◆ Teks Bacaan:
<<<<
REPUBLIKA.CO.ID, WASHINGTON -- Pemerintah Presiden Amerika Serikat (AS) Joe Biden mempertimbangkan usulan pemimpin Partai Republik Kevin McCarthy untuk mencabut kebijakan wajib vaksin Covid-19 bagi militer AS. McCarthy sedang bersaing untuk menjadi pemimpin House of Representative.
Sebelumnya di Fox News ia mengatakan saat bertemu Biden, ketua Senat dari Partai Demokrat Chuck Schumer, ketua House of Representative Nancy Pelosi dan Ketua Senat dari Partai Republik Mitch McConnell, ia memenangkan kesepakatan bipartisan untuk mencabut mandat tersebut.
McCarthy mengatakan dicabutnya mandat itu bagian dari Undang-undang Otorisasi Pertahanan Nasional atau NDAA senilai 817 miliar dolar AS. Anggaran tahunan untuk Pentagon yang diperkirakan akan diloloskan Senat dan House of Representative bulan ini. Namun Gedung Putih mengatakan Biden hanya sepakat untuk mempertimbangkan gagasan itu.
>>>>
◆ Tugas: Tolong tuliskan kembali bagian berita tentang mandat vaksin militer AS di atas, mulai dari kata-kata yang memuat "Sebelumnya di Fox" dan berhenti setelah "mencabut mandat tersebut.".

◆ Informasi yang Diberikan:
<<<<
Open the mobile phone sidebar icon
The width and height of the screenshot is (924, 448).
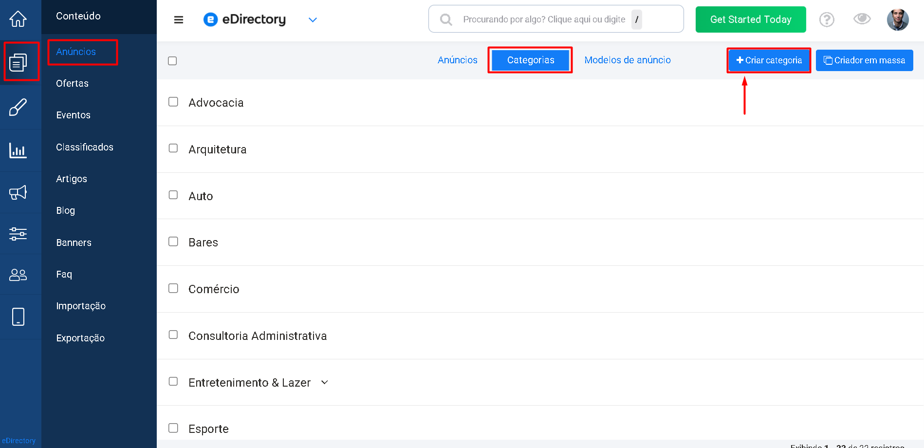click(18, 317)
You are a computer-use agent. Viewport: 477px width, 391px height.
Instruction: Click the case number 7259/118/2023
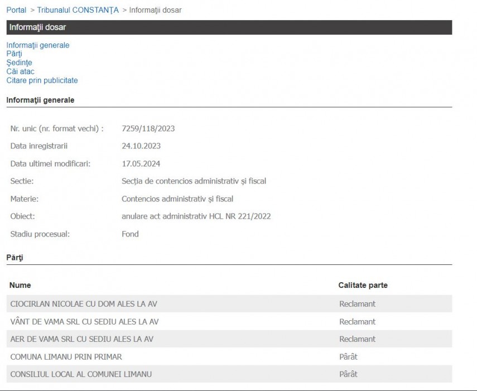pyautogui.click(x=148, y=129)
>>>>
◆ Jawaban Latihan:
Sebelumnya di Fox News ia mengatakan saat bertemu Biden, ketua Senat dari Partai Demokrat Chuck Schumer, ketua House of Representative Nancy Pelosi dan Ketua Senat dari Partai Republik Mitch McConnell, ia memenangkan kesepakatan bipartisan untuk mencabut mandat tersebut.